A discussão é sobre a exigência ou não de RG, CPF e CNPJ na inicial de um processo de execução fiscal. O que motivou o incidente foi o fato de a 1ª Vara Especializada da Dívida Ativa Municipal ter intimado o postulante para complementar dados do executado, pela dificuldade de localização pelo Judiciário.
Segundo o desembargador João Simões, o Superior Tribunal de Justiça (STJ) já examinou a questão e entendeu que o Código Civil e a Lei de Execução Fiscal não obrigam, então o TJAM não pode exigir estes documentos já na inicial, mas que extinguir as ações de execução “seria premiar o mau pagador”.
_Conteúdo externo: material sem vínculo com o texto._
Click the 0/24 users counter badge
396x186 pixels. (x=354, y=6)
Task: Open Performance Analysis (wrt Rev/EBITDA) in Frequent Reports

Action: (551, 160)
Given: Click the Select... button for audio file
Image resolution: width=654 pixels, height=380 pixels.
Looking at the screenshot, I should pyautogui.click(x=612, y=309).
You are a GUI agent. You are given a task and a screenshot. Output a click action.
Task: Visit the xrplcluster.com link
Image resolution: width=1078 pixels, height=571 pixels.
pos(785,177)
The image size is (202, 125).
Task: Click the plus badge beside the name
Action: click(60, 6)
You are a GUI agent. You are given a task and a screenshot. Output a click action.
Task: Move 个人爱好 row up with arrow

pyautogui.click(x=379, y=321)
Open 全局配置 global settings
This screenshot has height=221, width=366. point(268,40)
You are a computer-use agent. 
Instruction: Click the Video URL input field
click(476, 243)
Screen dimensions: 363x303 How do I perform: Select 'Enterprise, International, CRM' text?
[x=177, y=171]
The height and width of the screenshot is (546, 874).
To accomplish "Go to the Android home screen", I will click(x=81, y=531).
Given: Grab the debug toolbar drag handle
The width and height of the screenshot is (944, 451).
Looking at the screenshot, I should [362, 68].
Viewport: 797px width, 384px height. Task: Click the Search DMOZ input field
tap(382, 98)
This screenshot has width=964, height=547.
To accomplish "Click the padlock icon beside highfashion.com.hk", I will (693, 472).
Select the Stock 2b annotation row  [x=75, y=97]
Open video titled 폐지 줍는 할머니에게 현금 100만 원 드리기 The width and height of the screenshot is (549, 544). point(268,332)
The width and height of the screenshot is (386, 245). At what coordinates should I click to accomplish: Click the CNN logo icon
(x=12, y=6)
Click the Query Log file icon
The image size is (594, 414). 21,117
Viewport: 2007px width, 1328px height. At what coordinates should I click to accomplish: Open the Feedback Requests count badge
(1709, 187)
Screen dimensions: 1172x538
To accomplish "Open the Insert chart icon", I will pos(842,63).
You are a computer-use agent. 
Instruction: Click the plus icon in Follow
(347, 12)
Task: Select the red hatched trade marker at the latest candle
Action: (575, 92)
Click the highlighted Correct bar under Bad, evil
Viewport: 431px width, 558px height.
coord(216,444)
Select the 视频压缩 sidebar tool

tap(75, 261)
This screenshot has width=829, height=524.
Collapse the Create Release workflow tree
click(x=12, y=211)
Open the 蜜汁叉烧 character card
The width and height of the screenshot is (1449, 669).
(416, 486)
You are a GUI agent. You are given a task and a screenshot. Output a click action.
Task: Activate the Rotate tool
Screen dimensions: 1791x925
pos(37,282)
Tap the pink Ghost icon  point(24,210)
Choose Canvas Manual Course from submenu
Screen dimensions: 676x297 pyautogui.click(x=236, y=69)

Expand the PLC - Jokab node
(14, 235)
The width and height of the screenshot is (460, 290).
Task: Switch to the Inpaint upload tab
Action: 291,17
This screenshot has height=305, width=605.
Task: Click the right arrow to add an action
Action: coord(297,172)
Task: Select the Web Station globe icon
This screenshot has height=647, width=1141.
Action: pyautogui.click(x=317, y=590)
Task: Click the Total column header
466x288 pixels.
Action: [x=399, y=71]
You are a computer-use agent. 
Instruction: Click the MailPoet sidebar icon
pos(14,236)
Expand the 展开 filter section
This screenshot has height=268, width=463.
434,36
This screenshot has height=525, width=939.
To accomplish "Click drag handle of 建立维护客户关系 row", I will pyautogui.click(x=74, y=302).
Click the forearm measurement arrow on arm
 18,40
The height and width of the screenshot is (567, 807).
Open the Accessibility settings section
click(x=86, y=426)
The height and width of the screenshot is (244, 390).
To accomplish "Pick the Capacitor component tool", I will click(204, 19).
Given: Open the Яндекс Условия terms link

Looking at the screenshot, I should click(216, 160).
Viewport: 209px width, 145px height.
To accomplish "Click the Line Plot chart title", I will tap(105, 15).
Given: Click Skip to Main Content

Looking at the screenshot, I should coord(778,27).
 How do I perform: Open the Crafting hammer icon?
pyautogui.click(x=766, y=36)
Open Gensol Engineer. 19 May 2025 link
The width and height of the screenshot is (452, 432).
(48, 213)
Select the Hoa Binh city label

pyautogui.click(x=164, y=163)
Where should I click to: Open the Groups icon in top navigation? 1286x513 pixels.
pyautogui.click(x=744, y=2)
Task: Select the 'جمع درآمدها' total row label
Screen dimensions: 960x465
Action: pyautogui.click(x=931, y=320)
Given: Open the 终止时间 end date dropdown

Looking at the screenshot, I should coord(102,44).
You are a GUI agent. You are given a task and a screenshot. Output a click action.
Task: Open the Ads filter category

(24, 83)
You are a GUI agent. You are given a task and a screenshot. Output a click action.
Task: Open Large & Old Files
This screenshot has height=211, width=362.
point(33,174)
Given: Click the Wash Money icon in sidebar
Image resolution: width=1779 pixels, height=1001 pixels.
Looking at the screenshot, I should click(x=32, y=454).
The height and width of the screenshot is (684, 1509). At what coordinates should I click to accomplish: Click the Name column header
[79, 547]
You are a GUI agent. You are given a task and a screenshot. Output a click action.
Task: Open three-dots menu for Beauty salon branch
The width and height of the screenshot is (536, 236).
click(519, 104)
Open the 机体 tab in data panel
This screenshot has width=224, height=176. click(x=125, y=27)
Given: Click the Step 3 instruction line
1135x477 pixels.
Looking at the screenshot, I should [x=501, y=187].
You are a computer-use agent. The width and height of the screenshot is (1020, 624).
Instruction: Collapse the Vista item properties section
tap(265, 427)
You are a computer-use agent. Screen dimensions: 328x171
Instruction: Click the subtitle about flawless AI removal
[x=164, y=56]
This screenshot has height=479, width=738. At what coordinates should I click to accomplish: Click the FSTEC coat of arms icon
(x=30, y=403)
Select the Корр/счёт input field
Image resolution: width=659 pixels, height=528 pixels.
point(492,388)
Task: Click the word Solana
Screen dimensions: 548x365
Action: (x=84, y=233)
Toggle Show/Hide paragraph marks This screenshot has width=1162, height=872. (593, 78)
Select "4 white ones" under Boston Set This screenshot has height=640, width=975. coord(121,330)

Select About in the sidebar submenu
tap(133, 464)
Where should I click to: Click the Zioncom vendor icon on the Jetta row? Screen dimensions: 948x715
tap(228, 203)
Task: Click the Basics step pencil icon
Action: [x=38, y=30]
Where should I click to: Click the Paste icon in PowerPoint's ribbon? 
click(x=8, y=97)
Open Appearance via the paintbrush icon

Simões relatou que quando estava na Presidência do TJAM (2012-2012) sua gestão manteve conversas com a Prefeitura de Manaus para que as novas execuções fossem propostas já com os dados do devedor, porque os processos antigos não tinham estes dados, o que tornava difícil a localização do executado. Naquela época, segundo Simões, as duas Varas da Dívida Ativa Municipal tinham mais de 500 mil processos tramitando, o que representava quase dois terços das ações do 1º Grau; atualmente são cerca de 470 mil processos.
470 mil processos
Cerca de 470 mil processos tramitam nas duas Varas Especializadas da Dívida Ativa Municipal (Vedam) da Comarca de Manaus: aproximadamente 230 mil na 1ª Vedam e 240 mil na 2ª Vedam. Criadas em 2008, as Varas passaram por uma renomeação: antes eram 3ª e 2ª Varas da Fazenda Pública Municipal, e já surgiram com um acervo inicial superior a 100 mil processos em papel, que tiveram de ser digitalizados.
As Varas têm competência para julgar e processar todas as execuções fiscais de autoria do Município e as ações de natureza tributária que tenham como parte a Prefeitura de Manaus, como cobrança de Imposto Predial e Territorial Urbano (IPTU), Imposto sobre Serviço (ISS), Alvará e outros tributos municipais.